HESI LPN
Pediatric HESI 2024
1. The nurse is assessing a 9-year-old girl with a history of tuberculosis at age 6 years. She has been losing weight and has no appetite. The nurse suspects Addison disease based on which assessment findings?
- A. Arrested height and increased weight
- B. Thin, fragile skin and multiple bruises
- C. Hyperpigmentation and hypotension
- D. Blurred vision and enuresis
Correct answer: C
Rationale: The correct answer is C: Hyperpigmentation and hypotension. These findings are classic signs of Addison disease, caused by adrenal insufficiency. Hyperpigmentation results from increased ACTH stimulating melanin production, and hypotension occurs due to mineralocorticoid deficiency. Choices A, B, and D are incorrect. Arrested height and increased weight are not typical of Addison disease. Thin, fragile skin and multiple bruises are seen in conditions like Cushing's syndrome, not Addison disease. Blurred vision and enuresis are not characteristic symptoms of Addison disease.
2. A nurse is planning an initial home care visit to a mother who gave birth to a high-risk infant.
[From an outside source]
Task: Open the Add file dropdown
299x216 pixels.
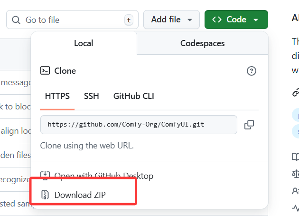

For what time of day should the nurse schedule the visit for it to be most productive?
- A. When the husband is out of the home.
- B. At a time when the mother is feeding the infant.
- C. At a time that is convenient for the family.
- D. When the nurse can spend time with the family.
Correct answer: C
Rationale: Scheduling the visit at a time that is convenient for the family is the most appropriate choice. This ensures that the family is receptive and available, making the visit more productive. Choice A is incorrect because the presence of the husband may be important for support and decision-making. Choice B focuses solely on the mother and the infant's feeding time, which may not align with the family's overall availability. Choice D is incorrect as it emphasizes the nurse's convenience rather than the family's, which may not lead to an effective visit.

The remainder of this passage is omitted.